Les Chevaliers Baronnets sont les seuls qu’en Angleterre on puisse regarder comme formant un corps de noblesse hereditaire, car la Pairie est plustôt une Magistrature ou une dignité aristocratique qu’un titre d’honneur. Celui de Baronnet à la verité ne donne aucun Privilege utile, institué en faveur de la vanité, on a Sagement établi qu’il ne pourroit flatter aucune autre passion.

Il avoit été nommé en 1778 à la place d’associé étranger de cette academie, vacante par la mort de M. de Linné, avec lequel il avoit une conformité bien glorieuse. Leur reputation, leur âge, leurs places, les avoient mis chacun à la tête des Savans de leur Pays, un zéle égal pour le progrès des Sciences les animoit; et après la perte toujours si douloureuse d’un homme célèbre par ses travaux, leurs concitoyens ont eu encore à regretter celle d’un veritable ami des Sciences, occupé de former des Savans, d’encourager les talens, d’inspirer l’amour de l’Etude, d’animer l’émulation et de seconder les decouvertes.

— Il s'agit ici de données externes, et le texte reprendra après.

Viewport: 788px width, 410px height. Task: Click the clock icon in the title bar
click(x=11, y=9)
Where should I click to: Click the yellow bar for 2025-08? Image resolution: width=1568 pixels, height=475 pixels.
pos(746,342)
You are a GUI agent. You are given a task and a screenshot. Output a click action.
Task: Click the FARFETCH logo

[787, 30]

Toute la conduite de M. Pringle annonçait une de ces ames formées pour l’exercice des vertus douces et paisibles. La premiere partie de sa Vie avoit été employée dans les hopitaux militaires à prodiguer les consolations et les soins de l’humanité, plus encore que les secours de la Medecine aux infortunés qui les habitoient. Il consacra plusieurs années à donner des moyens de prevenir les maux dont le Spectacle cruel lui avoit fait une impression profonde. Le reste fut partagé entre les Soins de sa profession, l’étude et l’amitié.

Il avoit embrassé à la fois presque toutes les Sciences Physiques, la philosophie Speculative, l’érudition, la théologie même: Il amoit à rassember autour de lui les savans d’angleterre les plus célèbres, les étrangers, tous ceux en un mot de qui il esperoit apprendre quelque chose ou qui pouvoient profiter de ses lumieres, mais excepté les Jours destinés à ces assemblées, sa societé se bornoit à quelques amis, on retrouvoit dans ses discours, dans ses procedés cette candeur qu’il avoit montrée dans ses ouvrages et dans ces opinions. L’amour de la verité, le plaisir de faire le bien étoient ses deux passions les plus cheres et même les seules qu’il ait jamais connues.

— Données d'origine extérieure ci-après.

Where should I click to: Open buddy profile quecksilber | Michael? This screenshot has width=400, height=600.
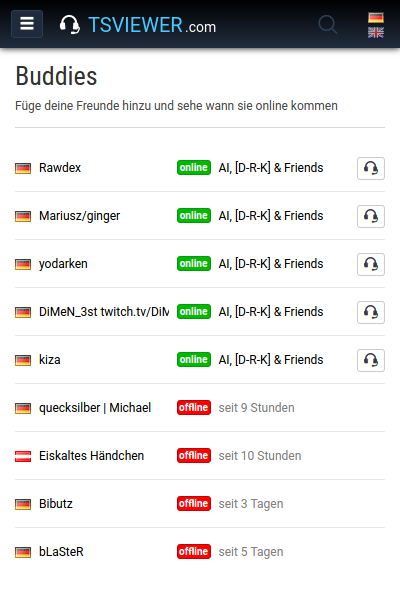tap(95, 408)
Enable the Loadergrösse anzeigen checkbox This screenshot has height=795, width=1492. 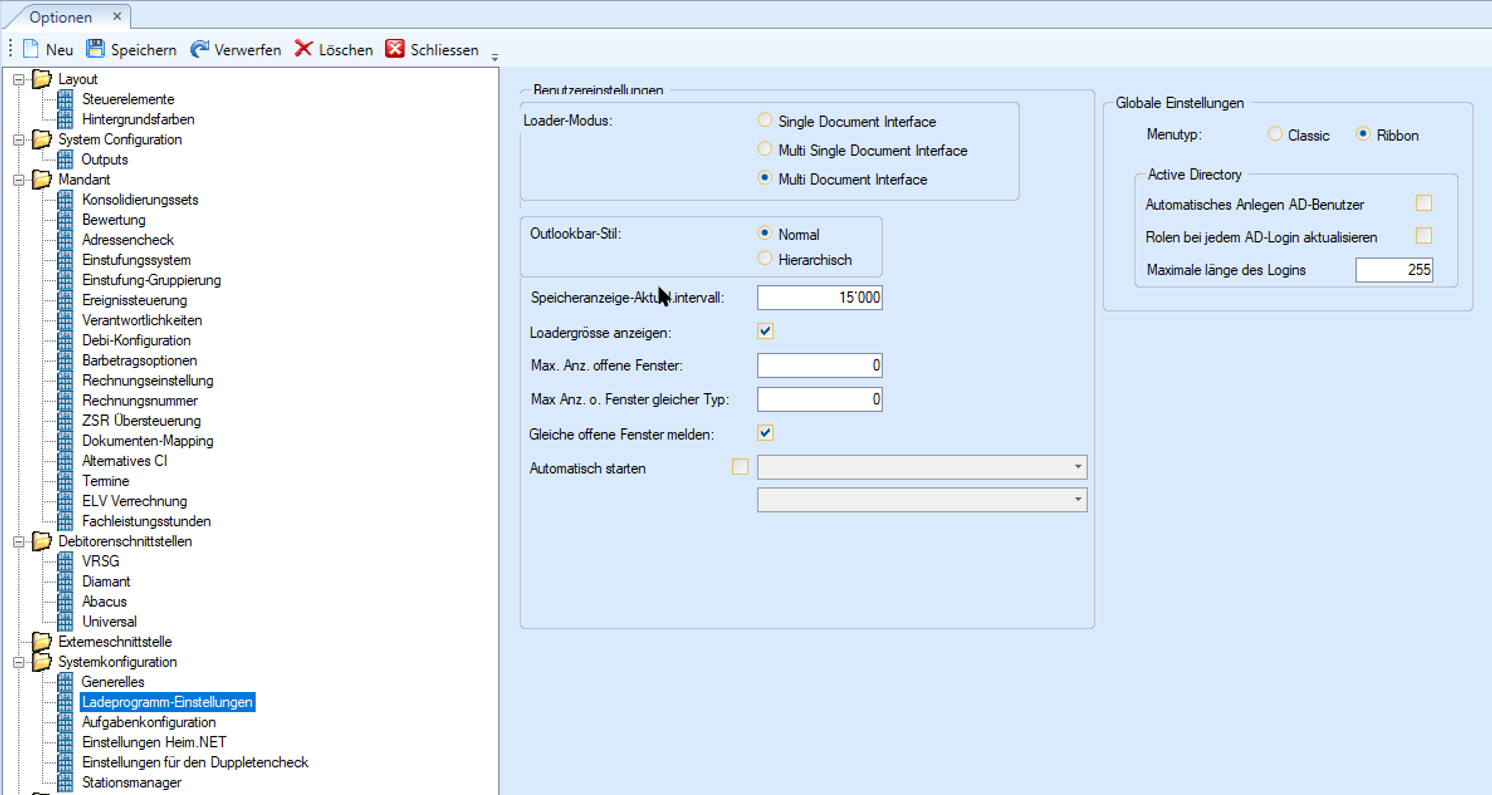click(x=765, y=331)

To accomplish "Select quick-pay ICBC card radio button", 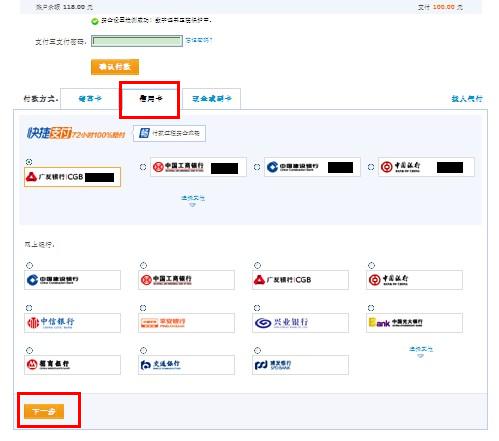I will pyautogui.click(x=143, y=167).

Il étoit très pieux, c’est à dire qu’il rendoit à un Dieu pere commun de tous les hommes un hommage libre et pur, mais sa religion étoit celle qu’il s’étoit formée d’après ses Reflexions ou par la lecture de la bible, et il n’adoptoit en entier la croyance d’aucune des communions Chretiennes. Suivant lui les peines destinées au méchants après la mort n’étoient point éternelles, il croioit que Dieu donne à la Vertu les mêmes recompenses de quelque religion qu’aient été ceux qui l’ont pratiquée. Ces deux points de sa croiance, surtout le premier étoient les seuls qu’il soutint avec chaleur et qu’il parut vouloir presuader aux autres. Il avoit adopté comme Newton l’opinion des Unitaires rigides. on a imprimé une Lettre de lui sur le Sens des propheties de Daniel et c’est encore une conformité qu’il a eue avec ce grand homme.

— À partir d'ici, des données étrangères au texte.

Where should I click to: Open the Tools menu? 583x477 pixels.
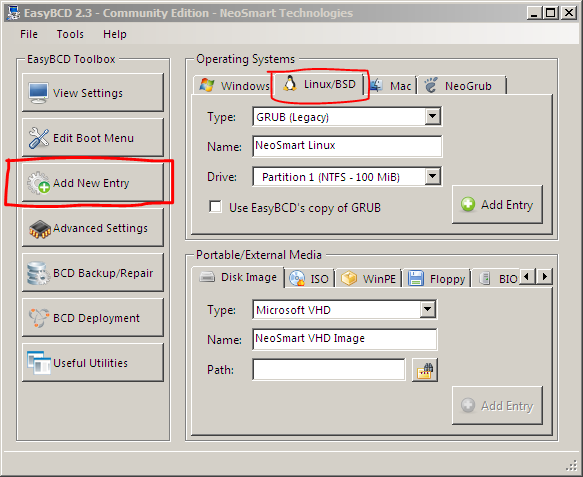[70, 34]
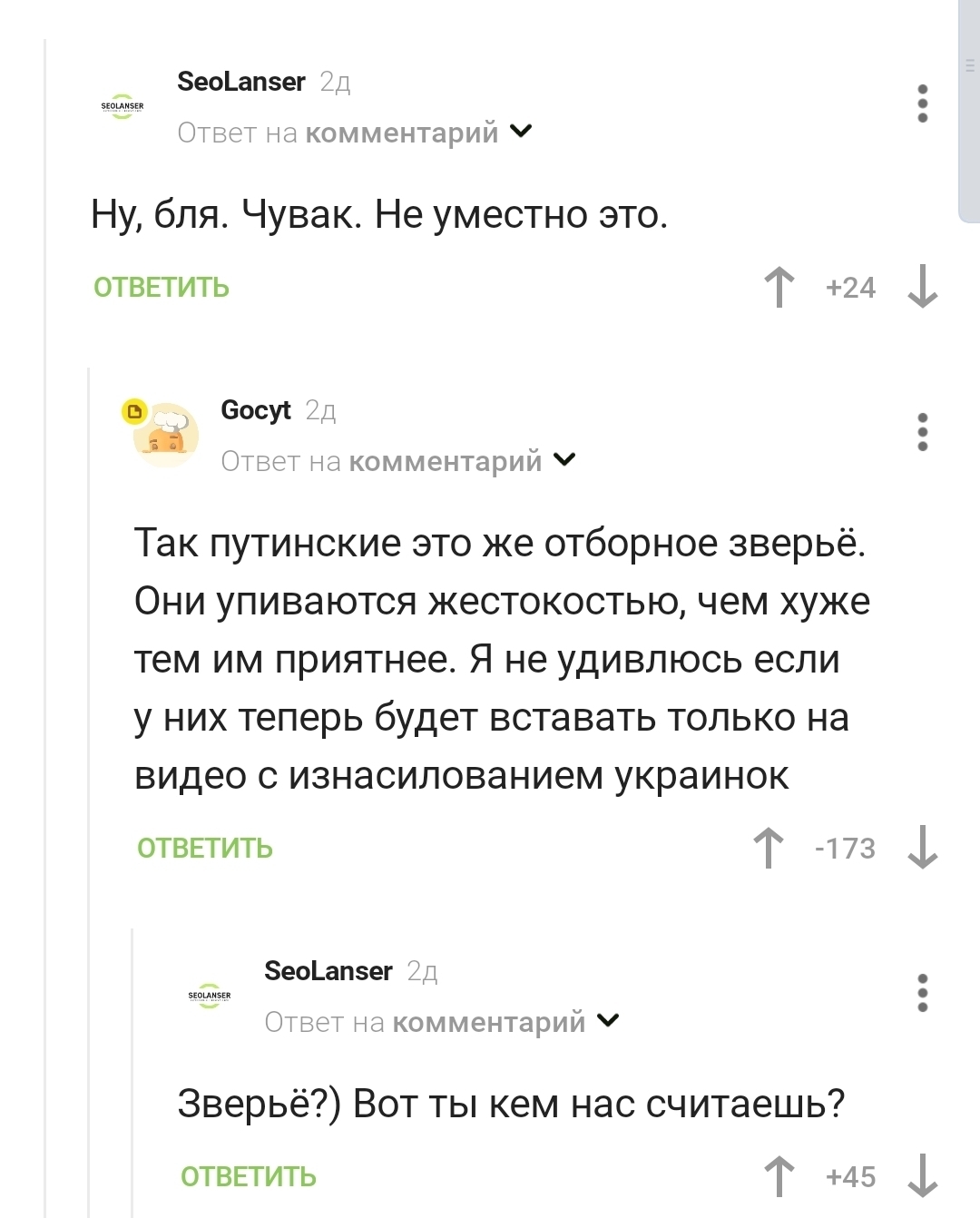Image resolution: width=980 pixels, height=1218 pixels.
Task: Open Gocyt's user profile via username
Action: [256, 410]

On lui destine un Mausolée à Westminster à côté du celebre Hales son ami dont la vie a été consacrée comme la Sienne à des études utiles, qui toutes avoient pour but la conservation des hommes. Si dans ce temple consacré à la memoire des hommes illustres ceux qu’anime l’enthousiasme des Sciences s’empressent à chercher de plus grands noms et portent leur hommage à des genies d’un ordre superieur, du moins les amis de l’humanité s’arreteront avec attendrissement au pied de la tombe de deux Savants modestes, vertueux, bienfaiteurs éclairés de leurs semblables.

Ainsi dans les triomphes de Rome ancienne, tandis qu’une Jeunesse ambitieuse contemploit avec avidité ces couronnes d’or, ces laurieurs dont se paroient les conquerans des villes et les Vainqueurs des chefs ennemis; les meres, les épouses arrêtaient leurs yeux mouillés de larmes sur ces guerriers plus modestes qu’une simple couronne de chêne annonçoit à la patrie comme les conservateurs ou les liberateurs des Citoyens./.